Four of the best performances Martin enjoyed at Miami occurred early in her senior season when she scored 23 in an 83-68 victory at Butler, 20 in a home win against Akron and 14 apiece in road losses to Kent State and Northern Illinois.
On the road again
Though her Center Grove athletics legacy focuses more on basketball, Martin lettered four years in track and field for then-coach Carol Tumey. Martin specialized in the 400-meter relay and long jump to finish her career with eight varsity letters.
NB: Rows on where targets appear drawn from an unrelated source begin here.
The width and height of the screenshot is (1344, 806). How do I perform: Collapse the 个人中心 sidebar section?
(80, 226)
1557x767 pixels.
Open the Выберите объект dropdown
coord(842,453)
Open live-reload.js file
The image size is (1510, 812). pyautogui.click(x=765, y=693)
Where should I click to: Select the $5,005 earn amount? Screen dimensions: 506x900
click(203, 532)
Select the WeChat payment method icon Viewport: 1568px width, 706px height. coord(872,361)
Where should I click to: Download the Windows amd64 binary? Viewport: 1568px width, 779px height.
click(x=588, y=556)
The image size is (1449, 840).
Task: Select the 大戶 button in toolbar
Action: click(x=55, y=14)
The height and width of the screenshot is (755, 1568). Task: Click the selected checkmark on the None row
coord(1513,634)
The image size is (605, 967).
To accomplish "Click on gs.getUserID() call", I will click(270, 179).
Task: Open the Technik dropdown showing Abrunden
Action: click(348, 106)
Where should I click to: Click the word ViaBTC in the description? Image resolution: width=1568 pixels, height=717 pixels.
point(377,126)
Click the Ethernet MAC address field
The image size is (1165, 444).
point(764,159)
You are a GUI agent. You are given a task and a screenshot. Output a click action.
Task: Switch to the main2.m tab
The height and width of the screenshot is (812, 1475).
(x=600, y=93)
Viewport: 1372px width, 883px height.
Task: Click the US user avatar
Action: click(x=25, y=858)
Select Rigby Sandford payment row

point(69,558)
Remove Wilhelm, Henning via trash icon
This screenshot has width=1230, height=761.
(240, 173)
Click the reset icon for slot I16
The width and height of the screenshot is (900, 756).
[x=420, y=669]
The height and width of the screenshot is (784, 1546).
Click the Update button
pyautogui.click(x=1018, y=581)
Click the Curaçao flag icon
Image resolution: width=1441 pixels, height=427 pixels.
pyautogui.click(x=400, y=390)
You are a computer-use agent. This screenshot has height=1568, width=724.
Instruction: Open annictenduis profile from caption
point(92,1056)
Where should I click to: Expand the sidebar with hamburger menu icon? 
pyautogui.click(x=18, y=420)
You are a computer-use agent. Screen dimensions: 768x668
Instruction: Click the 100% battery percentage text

“Sometimes it seems like it was forever ago, and sometimes it doesn’t,” Martin said of her high school days.
Martin in her own mind achieved perfect timing when it came to her role in Center Grove’s ever-expanding girls basketball history.
Graduating the year she did allowed Martin, who remains somewhat awed by the standing-room-only crowd inside 7,100-seat Southport Fieldhouse for the semistate her senior season, to never have to play for the Trojans as a Class 4A entity.
“I’m actually glad I missed it,” she said of class basketball. “The crowds aren’t the same. ... The nostalgia left when the single-class system left.”
Her calendar now a flurry of road dates, Martin is on the road often as she attempts to demonstrate to physicians the benefits of Boston Scientific’s version of catheters, ultrasound imaging equipment, etc.
“My job is a lot more clinical. More hands-on and walking them through,” said Martin, whose job also requires her to attend quarterly training in order to keep up with the fast-changing medical supplies field.
“In this career you kind of take it day-by-day. I do love my job, and I’ve got two nephews and a niece I get to hang out with when I’m home. They’re so much fun.”
Regarding the constant use of her automobile, Martin insists a solution is well within her reach.
“Thank goodness for satellite radio,” she said, laughing.